The audition had been bloody. Smith had various band members by the lapels, shaking them like human piñatas, waiting for ideas to just fall out. Smith kept screaming, for reasons best known to himself, “Peters and Lee!” A new musical detour for us to consider, no doubt. There had been dark mutterings in the ranks about flirtations with “neo-Nazi imagery”. Maybe some black shirts, purchased at BHS. I muttered, somewhat fruitlessly, “Who makes the Nazis?”
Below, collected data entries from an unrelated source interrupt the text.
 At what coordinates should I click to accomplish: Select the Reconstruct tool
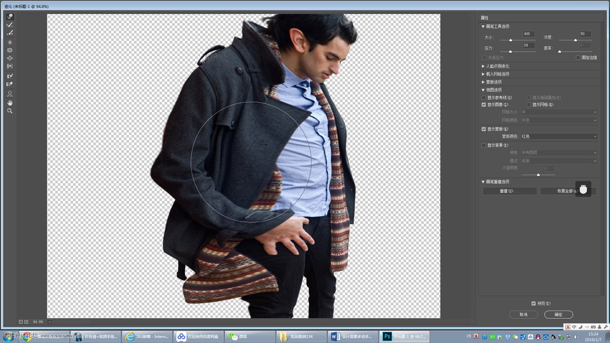click(10, 25)
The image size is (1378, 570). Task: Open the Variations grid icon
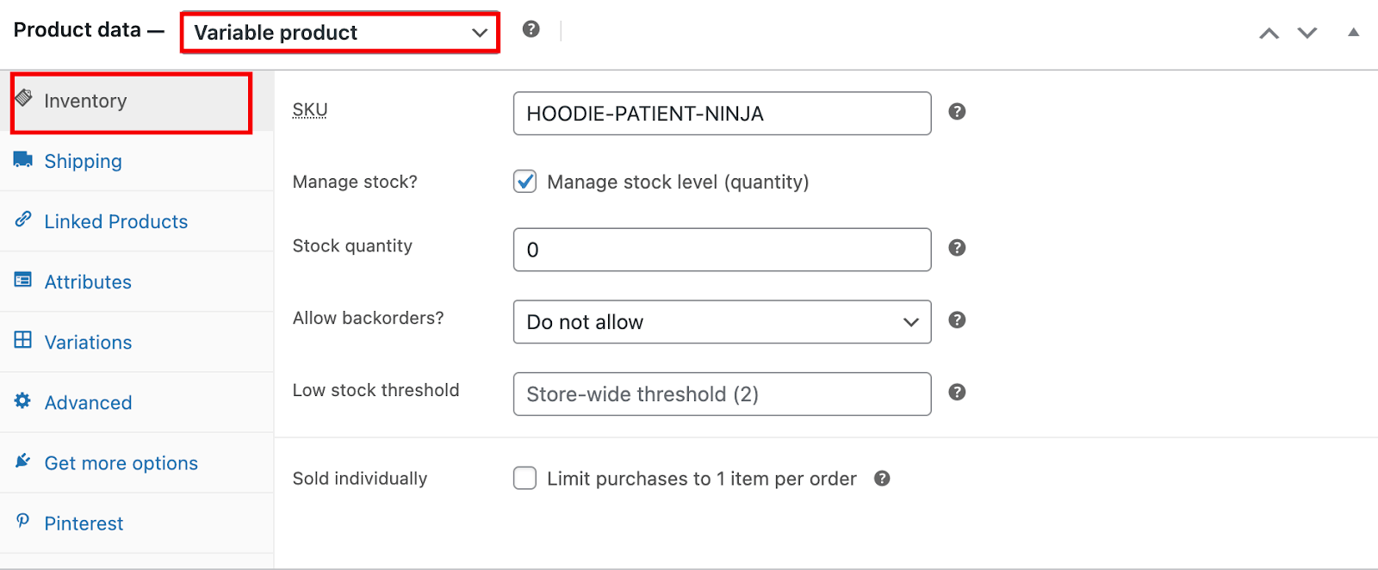coord(23,342)
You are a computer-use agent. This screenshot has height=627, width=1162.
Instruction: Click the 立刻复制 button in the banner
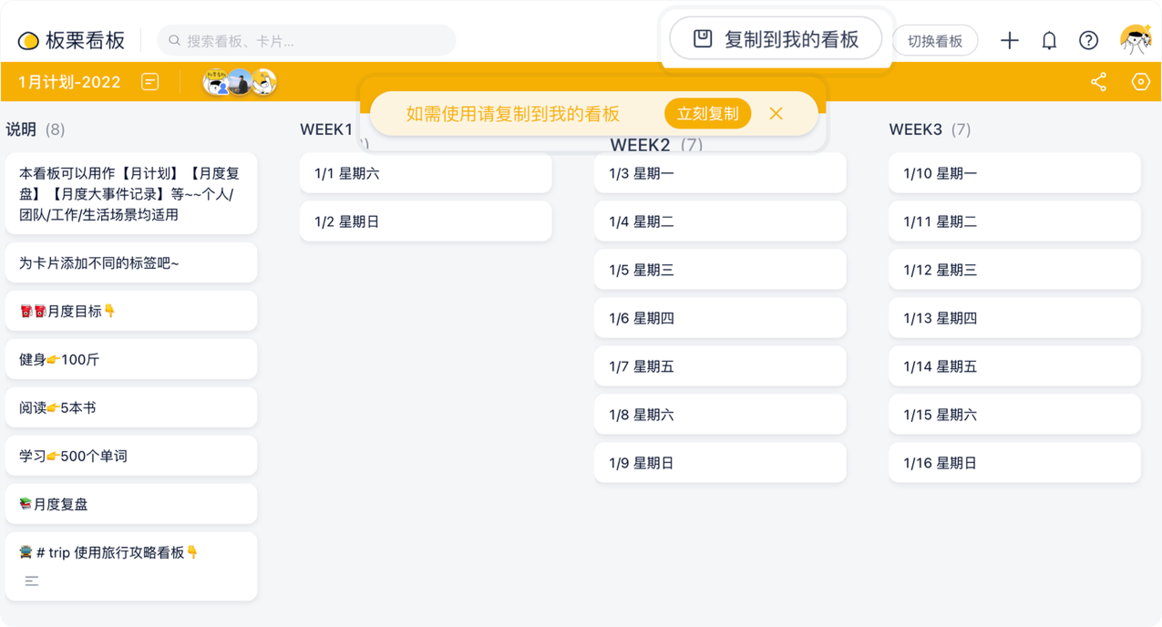click(707, 113)
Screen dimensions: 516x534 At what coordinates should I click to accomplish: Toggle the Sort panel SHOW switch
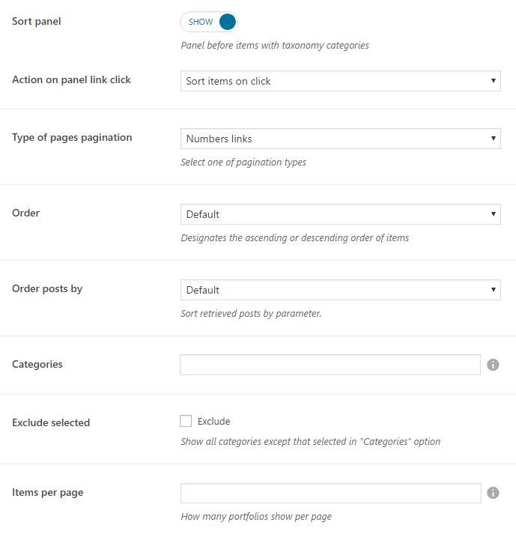pos(209,22)
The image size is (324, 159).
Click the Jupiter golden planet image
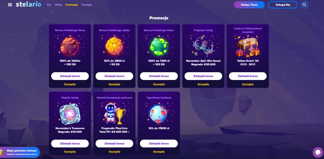(114, 46)
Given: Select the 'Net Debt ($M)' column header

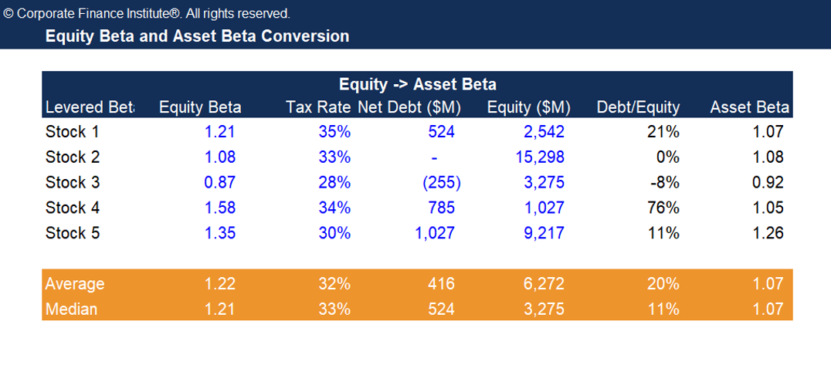Looking at the screenshot, I should pos(409,107).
All I remembered doing, for my part, was suggesting a lurch towards Krautrock in the new album. And a willingness to play theremin. Id been listening to fifties sci-fi soundtracks on a loop, and drinking energy drinks on painkillers, all day. In my head it had all been so simple. I was no match for Smith’s bellicose nihilism, so had slunk off to bed in the hotel, to stare at the European decor in some vain attempt to glean something akin to clarity. No dice (man).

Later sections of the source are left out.